Lay out every line of the records below as a numbered list, leaving out the blank lines.

_Supplied information_.

※

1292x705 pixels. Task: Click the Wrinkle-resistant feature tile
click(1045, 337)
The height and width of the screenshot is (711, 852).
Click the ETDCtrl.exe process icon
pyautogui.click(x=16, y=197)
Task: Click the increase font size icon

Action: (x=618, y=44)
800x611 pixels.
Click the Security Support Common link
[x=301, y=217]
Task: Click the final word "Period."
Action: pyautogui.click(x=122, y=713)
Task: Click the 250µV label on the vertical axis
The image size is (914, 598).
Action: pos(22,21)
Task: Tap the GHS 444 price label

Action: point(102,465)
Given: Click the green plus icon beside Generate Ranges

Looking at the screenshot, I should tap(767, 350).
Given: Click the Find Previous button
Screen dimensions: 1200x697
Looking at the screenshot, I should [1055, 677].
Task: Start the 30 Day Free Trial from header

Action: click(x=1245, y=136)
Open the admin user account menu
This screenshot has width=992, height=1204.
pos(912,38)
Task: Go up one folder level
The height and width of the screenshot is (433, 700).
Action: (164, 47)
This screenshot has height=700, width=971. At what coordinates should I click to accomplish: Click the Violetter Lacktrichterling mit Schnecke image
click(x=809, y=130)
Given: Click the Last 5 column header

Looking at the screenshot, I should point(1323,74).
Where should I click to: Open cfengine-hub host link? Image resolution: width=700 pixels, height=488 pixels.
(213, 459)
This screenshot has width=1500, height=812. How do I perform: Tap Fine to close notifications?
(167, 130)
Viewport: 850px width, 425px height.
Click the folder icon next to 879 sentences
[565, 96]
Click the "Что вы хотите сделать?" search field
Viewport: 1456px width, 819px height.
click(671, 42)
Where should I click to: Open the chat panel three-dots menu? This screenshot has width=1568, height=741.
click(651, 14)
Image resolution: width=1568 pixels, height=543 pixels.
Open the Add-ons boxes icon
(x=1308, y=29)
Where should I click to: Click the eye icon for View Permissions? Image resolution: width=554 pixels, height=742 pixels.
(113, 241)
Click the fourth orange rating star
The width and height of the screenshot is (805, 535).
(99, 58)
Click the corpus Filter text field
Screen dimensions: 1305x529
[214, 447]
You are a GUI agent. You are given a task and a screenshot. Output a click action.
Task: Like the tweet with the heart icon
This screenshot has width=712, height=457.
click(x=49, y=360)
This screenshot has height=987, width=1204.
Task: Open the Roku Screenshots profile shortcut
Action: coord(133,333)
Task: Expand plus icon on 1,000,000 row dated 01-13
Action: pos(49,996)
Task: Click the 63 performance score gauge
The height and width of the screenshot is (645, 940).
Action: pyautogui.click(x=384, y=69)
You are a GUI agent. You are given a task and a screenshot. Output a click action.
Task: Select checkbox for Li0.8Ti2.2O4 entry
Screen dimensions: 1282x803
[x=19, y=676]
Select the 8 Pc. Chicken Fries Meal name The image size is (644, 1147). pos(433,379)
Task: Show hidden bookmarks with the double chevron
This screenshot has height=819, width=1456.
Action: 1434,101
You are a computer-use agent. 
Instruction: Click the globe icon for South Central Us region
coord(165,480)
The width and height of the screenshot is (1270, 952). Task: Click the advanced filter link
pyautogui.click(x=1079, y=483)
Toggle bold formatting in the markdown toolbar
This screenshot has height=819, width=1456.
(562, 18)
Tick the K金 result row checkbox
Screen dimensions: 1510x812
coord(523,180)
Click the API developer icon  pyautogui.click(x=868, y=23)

※

_Worked answer_.
1. 1292x705 pixels. Task: Click the Wrinkle-resistant feature tile
2. click(1045, 337)
3. The height and width of the screenshot is (711, 852).
4. Click the ETDCtrl.exe process icon
5. pyautogui.click(x=16, y=197)
6. Task: Click the increase font size icon
7. Action: (x=618, y=44)
8. 800x611 pixels.
9. Click the Security Support Common link
10. [x=301, y=217]
11. Task: Click the final word "Period."
12. Action: pyautogui.click(x=122, y=713)
13. Task: Click the 250µV label on the vertical axis
14. The image size is (914, 598).
15. Action: pos(22,21)
16. Task: Tap the GHS 444 price label
17. Action: point(102,465)
18. Given: Click the green plus icon beside Generate Ranges
19. Looking at the screenshot, I should tap(767, 350).
20. Given: Click the Find Previous button
21. Screen dimensions: 1200x697
22. Looking at the screenshot, I should [1055, 677].
23. Task: Start the 30 Day Free Trial from header
24. Action: click(x=1245, y=136)
25. Open the admin user account menu
26. This screenshot has width=992, height=1204.
27. pos(912,38)
28. Task: Go up one folder level
29. The height and width of the screenshot is (433, 700).
30. Action: (164, 47)
31. This screenshot has height=700, width=971. At what coordinates should I click to accomplish: Click the Violetter Lacktrichterling mit Schnecke image
32. click(x=809, y=130)
33. Given: Click the Last 5 column header
34. Looking at the screenshot, I should point(1323,74).
35. Where should I click to: Open cfengine-hub host link? Image resolution: width=700 pixels, height=488 pixels.
36. (213, 459)
37. This screenshot has width=1500, height=812. How do I perform: Tap Fine to close notifications?
38. (167, 130)
39. Viewport: 850px width, 425px height.
40. Click the folder icon next to 879 sentences
41. [565, 96]
42. Click the "Что вы хотите сделать?" search field
43. Viewport: 1456px width, 819px height.
44. click(671, 42)
45. Where should I click to: Open the chat panel three-dots menu? This screenshot has width=1568, height=741.
46. click(651, 14)
47. Image resolution: width=1568 pixels, height=543 pixels.
48. Open the Add-ons boxes icon
49. (x=1308, y=29)
50. Where should I click to: Click the eye icon for View Permissions? Image resolution: width=554 pixels, height=742 pixels.
51. (113, 241)
52. Click the fourth orange rating star
53. The width and height of the screenshot is (805, 535).
54. (99, 58)
55. Click the corpus Filter text field
56. Screen dimensions: 1305x529
57. [214, 447]
58. You are a GUI agent. You are given a task and a screenshot. Output a click action.
59. Task: Like the tweet with the heart icon
60. This screenshot has width=712, height=457.
61. click(x=49, y=360)
62. This screenshot has height=987, width=1204.
63. Task: Open the Roku Screenshots profile shortcut
64. Action: coord(133,333)
65. Task: Expand plus icon on 1,000,000 row dated 01-13
66. Action: pos(49,996)
67. Task: Click the 63 performance score gauge
68. The height and width of the screenshot is (645, 940).
69. Action: pyautogui.click(x=384, y=69)
70. You are a GUI agent. You are given a task and a screenshot. Output a click action.
71. Task: Select checkbox for Li0.8Ti2.2O4 entry
72. Screen dimensions: 1282x803
73. [x=19, y=676]
74. Select the 8 Pc. Chicken Fries Meal name The image size is (644, 1147). pos(433,379)
75. Task: Show hidden bookmarks with the double chevron
76. This screenshot has height=819, width=1456.
77. Action: 1434,101
78. You are a computer-use agent. 
79. Instruction: Click the globe icon for South Central Us region
80. coord(165,480)
81. The width and height of the screenshot is (1270, 952). Task: Click the advanced filter link
82. pyautogui.click(x=1079, y=483)
83. Toggle bold formatting in the markdown toolbar
84. This screenshot has height=819, width=1456.
85. (562, 18)
86. Tick the K金 result row checkbox
87. Screen dimensions: 1510x812
88. coord(523,180)
89. Click the API developer icon  pyautogui.click(x=868, y=23)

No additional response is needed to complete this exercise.